**Extracto de página:**
Las edades del hombre II
Érase una vez un crío. Pasaba sus veranos, semanas santas, resto de puentes y fiestas de guardar en un pequeño pueblecillo al pie de un monte. Disfrutaba como nadie con todos los chavales de su edad. Salía de casa por la mañana y sólo aparecía a la hora de la comida y a la del bocata. Los días eran eternos. En aquella época no había consolas, ni ordenadores o internet. No había móviles ni correo electrónico. Jugaban a cualquier cosa, y lo pasaban bien todos juntos, chicos y chicas. En el prado, en el monte, en las vías del tren. En la vieja fábrica, en el túnel. En la finca del rico del pueblo, en la carretera. Cualquier sitio era bueno. Podían ir donde quisieran, salir y entrar. Una maravillosa infancia y adolescencia llena de amigos.
El tiempo pasó. Los críos crecieron. Ahora ellas son mujeres, y ellos son hombres. Muchos tienen hijos, que están empezando a disfrutar en el mismo entorno. Los viejos amigos se reencuentran. El tiempo ha sido clemente con algunos, más duro con otros. Sin embargo, las sonrisas y las miradas cómplices hacen resonar ecos de aquella maravillosa época. Las preguntas de rigor, como en la canción de Louis Armstrong, esconden un "cómo te he echado de menos, amigo". Cuántas cosas por preguntar, por saber, y qué poco tiempo para hacerlo. No se resumen 16 años en tres frases. Pero se sonríe. El brillo de aquellos días resplandece en nuestros ojos.

**Reto A:**
Por favor, reescribe las entradas empezando en la línea que contiene "Where should I click to: Click the search" y siguiendo hasta el final de las entradas, con "magnifier" cambiado por "magnifying glass" y todo lo demás igual.

Registros de texto y de señalamiento de elementos:
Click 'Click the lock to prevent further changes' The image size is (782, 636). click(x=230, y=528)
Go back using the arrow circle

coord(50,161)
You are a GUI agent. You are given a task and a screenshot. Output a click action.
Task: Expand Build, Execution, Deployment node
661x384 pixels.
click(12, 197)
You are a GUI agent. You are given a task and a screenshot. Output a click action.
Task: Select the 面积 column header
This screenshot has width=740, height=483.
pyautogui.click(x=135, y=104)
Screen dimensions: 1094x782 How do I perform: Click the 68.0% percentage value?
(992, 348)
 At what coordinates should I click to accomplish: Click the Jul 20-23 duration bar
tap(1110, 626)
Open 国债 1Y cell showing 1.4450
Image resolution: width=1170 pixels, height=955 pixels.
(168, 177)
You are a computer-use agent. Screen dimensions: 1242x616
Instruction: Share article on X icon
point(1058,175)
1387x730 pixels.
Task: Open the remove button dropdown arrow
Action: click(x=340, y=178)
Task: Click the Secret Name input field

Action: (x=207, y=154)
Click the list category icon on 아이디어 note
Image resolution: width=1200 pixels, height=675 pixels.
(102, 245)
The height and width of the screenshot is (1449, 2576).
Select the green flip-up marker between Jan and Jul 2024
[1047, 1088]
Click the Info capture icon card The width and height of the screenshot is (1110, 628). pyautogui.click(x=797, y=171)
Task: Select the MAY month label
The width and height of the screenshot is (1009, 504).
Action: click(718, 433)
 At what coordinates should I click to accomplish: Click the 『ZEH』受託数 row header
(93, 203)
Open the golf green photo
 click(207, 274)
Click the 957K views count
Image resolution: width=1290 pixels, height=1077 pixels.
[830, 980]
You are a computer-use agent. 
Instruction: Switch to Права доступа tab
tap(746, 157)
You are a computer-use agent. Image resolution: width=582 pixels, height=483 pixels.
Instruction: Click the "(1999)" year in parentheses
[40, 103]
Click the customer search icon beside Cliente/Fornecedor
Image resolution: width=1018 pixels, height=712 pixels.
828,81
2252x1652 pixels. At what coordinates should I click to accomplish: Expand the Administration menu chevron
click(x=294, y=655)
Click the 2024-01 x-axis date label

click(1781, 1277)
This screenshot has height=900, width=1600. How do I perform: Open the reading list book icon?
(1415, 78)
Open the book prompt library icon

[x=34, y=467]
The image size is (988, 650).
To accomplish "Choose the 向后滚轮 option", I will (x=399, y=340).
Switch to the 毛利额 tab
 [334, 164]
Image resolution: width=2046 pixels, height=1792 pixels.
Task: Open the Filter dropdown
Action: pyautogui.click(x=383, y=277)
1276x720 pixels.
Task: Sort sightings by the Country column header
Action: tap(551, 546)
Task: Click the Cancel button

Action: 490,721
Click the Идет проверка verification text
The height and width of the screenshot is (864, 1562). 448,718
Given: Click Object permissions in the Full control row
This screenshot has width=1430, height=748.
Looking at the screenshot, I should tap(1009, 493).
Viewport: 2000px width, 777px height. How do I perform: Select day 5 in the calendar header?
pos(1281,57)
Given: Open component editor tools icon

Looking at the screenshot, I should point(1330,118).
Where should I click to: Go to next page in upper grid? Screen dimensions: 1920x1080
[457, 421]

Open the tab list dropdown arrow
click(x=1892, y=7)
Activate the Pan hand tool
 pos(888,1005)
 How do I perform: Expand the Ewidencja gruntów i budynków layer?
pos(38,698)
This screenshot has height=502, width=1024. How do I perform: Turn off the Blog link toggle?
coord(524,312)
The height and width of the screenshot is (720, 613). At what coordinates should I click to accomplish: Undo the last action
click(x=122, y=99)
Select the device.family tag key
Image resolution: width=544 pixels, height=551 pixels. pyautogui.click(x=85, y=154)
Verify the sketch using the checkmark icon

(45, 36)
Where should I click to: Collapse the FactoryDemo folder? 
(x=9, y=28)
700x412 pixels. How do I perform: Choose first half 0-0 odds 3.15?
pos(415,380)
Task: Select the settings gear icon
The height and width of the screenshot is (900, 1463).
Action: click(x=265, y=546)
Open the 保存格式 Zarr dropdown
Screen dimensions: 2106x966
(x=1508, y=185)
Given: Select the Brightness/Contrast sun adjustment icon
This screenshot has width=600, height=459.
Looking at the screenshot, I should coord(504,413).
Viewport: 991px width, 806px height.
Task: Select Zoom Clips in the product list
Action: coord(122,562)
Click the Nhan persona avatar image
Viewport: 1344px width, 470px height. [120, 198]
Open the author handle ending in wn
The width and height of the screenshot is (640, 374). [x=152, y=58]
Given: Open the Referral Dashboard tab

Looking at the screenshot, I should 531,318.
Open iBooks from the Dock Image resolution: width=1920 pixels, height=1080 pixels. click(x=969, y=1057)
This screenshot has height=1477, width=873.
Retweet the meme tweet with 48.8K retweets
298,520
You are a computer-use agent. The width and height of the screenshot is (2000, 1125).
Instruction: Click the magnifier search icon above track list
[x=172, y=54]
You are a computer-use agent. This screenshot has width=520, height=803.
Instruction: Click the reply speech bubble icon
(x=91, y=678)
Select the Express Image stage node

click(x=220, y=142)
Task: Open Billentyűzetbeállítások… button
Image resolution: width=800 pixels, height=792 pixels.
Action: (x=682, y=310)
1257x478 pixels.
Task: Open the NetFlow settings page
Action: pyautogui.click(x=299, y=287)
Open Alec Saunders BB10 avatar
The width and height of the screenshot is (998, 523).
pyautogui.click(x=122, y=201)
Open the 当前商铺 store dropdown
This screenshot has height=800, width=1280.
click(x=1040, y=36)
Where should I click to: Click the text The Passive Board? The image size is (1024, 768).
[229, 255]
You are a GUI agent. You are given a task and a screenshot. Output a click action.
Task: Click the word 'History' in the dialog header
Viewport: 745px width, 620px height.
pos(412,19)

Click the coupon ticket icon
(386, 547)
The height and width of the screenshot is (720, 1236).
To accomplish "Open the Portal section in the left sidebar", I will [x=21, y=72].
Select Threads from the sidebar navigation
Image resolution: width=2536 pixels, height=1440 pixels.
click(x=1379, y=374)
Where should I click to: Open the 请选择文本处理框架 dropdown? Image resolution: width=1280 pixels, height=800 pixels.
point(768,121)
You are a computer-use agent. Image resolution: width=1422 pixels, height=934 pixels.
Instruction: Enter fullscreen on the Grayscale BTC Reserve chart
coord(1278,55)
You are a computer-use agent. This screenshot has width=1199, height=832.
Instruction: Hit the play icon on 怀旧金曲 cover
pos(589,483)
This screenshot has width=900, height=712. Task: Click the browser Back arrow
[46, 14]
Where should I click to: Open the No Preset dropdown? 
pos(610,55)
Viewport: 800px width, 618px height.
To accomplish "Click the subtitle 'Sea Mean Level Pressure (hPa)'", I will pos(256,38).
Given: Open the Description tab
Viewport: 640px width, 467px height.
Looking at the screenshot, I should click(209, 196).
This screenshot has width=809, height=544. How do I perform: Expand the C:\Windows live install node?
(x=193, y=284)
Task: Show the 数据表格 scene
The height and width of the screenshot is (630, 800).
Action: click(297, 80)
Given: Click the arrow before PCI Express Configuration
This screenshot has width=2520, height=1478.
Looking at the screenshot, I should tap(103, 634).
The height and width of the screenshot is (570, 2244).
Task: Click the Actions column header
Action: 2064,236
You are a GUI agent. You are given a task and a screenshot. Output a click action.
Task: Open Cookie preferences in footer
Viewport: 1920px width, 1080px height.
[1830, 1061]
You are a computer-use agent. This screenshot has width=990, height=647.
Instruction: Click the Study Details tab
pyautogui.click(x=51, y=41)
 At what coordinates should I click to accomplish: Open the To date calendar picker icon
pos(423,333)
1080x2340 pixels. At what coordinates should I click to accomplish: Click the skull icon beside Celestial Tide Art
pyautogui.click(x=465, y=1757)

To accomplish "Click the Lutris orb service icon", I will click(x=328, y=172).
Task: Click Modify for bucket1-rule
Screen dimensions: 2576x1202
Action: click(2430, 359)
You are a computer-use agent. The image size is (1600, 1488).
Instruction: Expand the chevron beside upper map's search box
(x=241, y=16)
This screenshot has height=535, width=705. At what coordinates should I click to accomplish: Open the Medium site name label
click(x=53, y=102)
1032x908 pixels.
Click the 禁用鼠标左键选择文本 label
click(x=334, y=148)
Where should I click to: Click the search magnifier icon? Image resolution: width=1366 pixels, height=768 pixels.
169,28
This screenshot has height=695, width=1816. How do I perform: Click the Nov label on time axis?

**Reto B:**
Escribe la continuación del relato sobre la infancia en el pueblo y el reencuentro de los viejos amigos, a partir de donde termina.

**Resultado A:**
Where should I click to: Click the search magnifying glass icon? Image resolution: width=1366 pixels, height=768 pixels.
169,28
This screenshot has height=695, width=1816. How do I perform: Click the Nov label on time axis?

**Resultado B:**
Te vas, volviendo la vista atrás una última vez, y contemplando lo que fue el escenario en el que tantos días disfrutaste, viviste, aprendiste y creciste. Gran parte de él ha cambiado, pero muchos rincones conservan aún la esencia. Todavía está allí aquel árbol en el que todos nos subíamos, aquella piedra en la que nos sentábamos por las noches. El mismo olor a jara, el mismo aire fresco. El canto de los grillos y los ladridos de los perros. Si cierras los ojos podrías creer que es una de aquellas noches de verano.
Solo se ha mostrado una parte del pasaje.